Im Rahmen der Begründetheit ist zu prüfen, ob durch die Entscheidung des Bundespräsidenten ein Verstoß gegen Art. 68 GG vorliegt.
Schema zur Entscheidung des Bundespräsidenten über die Vertrauensfrage
Tatbestand des Art. 68 GG1. Formelle Auflösungsvoraussetzungen
a) Antrag des Bundeskanzlers
b) Keine Mehrheit der Mitglieder des Bundestags
c) Art. 68 Abs. 2 GG: Min. 48 h zwischen Antrag und Abstimmung im Bundestag
d) Vorschlag des Bundeskanzlers innerhalb von 21 Tagen
e) Art. 68 Abs. 1 S. 2 GG: Keine Wahl eines anderen Bundeskanzlers
f) Art. 58 S.1 GG: Gegenzeichnung durch den Bundeskanzler
2. Materielle Auflösungsvoraussetzungen
Politisch instabile Lage (fehlende Handlungsfähigkeit der Bundesregierung)

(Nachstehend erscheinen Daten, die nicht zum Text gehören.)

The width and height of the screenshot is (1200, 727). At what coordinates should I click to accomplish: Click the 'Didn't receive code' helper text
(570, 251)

3. Rechtsfolge: Ermessen des Bundespräsidenten
Hinweis: Der Bundespräsident kann den Bundestag nur dann auflösen berechtigt, falls die formellen und materiellen Auflösungsvoraussetzungen vorliegen. Jedoch steht dem Bundespräsidenten diesbzgl. nur ein beschränktes Prüfungsrecht zu (Evidenzkontrolle).
Der Wortlaut des Art. 68 Abs. 1 Satz 1 GG gibt dem Bundespräsidenten Ermessen, ob er den Bundestag auflöst oder nicht ("kann"). Die Ausübung des ihm eingeräumten Ermessens muss pflichtgemäß, d.h. ermessenfehlerfrei erfolgen.

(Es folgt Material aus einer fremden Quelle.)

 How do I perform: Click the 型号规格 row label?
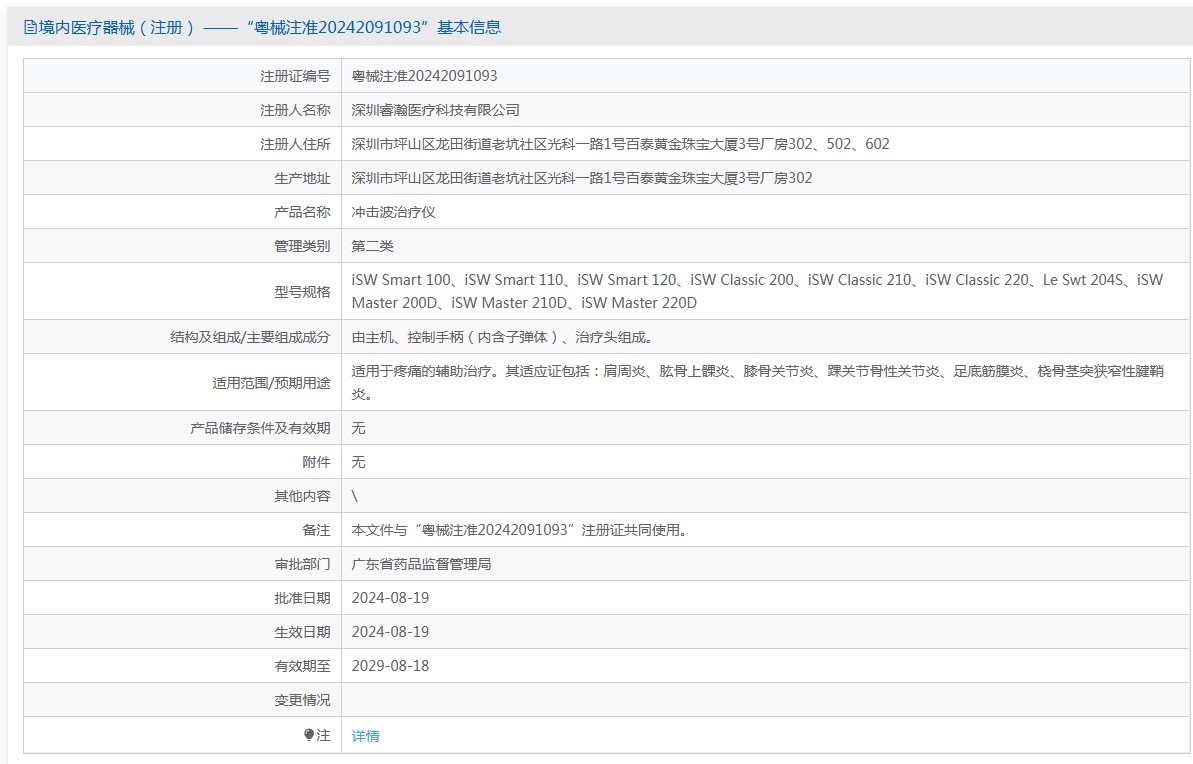pos(302,292)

Fazit zur Vertrauensfrage im Grundgesetz
Angesichts ihrer Aktualität und Seltenheit in der Geschichte hat die Vertrauensfrage eine hohe Examensrelevanz.Im Hinblick auf die mündliche Prüfung sollten sich Kandidaten außerdem einen Überblick über die alternativen Möglichkeiten des Grundgesetzes machen, wie der Bundeskanzler auf eine Regierungskrise reagieren kann. Die Stichworte sind hier Minderheitsregierung, Rücktritt des Kanzlers und konstruktives Misstrauensvotum.